施術後、数日から約1週間は一時的に鼻づまりが強くなることがあります。約1週間後にご来院いただき、鼻の中のお掃除(処置)を行います。その後も1週間おきに、術後2〜3回ほどお掃除を行うことが多く、これによって鼻の通りが整いやすくなります。
費用:保険適用・3割負担でおよそ1万円程度(自己負担割合により異なります)
治療時間:照射は約15分(麻酔を含め、当日は受付から会計まで1時間ほど)
入院:不要(日帰り)
術後の経過:数日〜1週間程度は一時的に鼻づまりが強くなることがあり、約1週間後に処置
麻酔:局所麻酔(表面麻酔)を行います
スギ花粉症など季節性の方は、症状が出てからよりも、花粉が飛び始める前に相談しておくと、シーズンの過ごし方を計画しやすくなります。適切な時期は、診察の際にご相談ください。
医師からのまとめ
鼻レーザー治療は、「薬ではあと一歩」「でも手術までは考えていない」という方にとって、日帰りで受けられる選択肢のひとつです。

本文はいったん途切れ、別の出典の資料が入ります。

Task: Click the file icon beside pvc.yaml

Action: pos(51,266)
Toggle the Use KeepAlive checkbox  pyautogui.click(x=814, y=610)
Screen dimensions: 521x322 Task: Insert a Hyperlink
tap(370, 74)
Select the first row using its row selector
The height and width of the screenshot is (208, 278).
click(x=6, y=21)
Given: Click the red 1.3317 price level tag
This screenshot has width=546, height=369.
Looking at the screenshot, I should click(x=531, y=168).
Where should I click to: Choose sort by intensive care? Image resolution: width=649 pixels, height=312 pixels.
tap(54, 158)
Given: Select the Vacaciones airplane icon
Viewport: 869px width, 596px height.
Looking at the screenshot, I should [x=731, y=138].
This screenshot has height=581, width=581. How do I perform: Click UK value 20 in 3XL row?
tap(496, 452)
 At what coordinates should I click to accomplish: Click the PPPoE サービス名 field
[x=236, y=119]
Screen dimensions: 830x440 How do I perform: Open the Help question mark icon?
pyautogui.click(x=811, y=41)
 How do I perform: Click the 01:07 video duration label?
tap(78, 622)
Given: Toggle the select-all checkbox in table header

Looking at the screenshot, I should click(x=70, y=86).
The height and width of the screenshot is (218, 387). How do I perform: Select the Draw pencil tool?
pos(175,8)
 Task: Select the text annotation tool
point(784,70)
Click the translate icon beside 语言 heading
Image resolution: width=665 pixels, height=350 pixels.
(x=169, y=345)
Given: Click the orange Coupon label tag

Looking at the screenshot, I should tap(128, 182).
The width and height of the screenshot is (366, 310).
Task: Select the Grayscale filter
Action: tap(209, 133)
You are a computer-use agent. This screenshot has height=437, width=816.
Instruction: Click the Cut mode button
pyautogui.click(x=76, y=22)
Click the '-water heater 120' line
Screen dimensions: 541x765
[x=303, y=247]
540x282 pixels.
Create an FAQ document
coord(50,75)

効果の程度や持続には個人差があり、体質そのものを治すものではありません。つらい鼻づまりでお困りの場合は、ご自身に合う方法を診察のうえで一緒に考えていきますので、お気軽にご相談ください。
※本記事は一般的な情報提供を目的としたものであり、特定の効果を保証するものではありません。効果・適応・副作用(リスク)には個人差があります。治療をご検討の際は、必ず医師の診察を受けてください。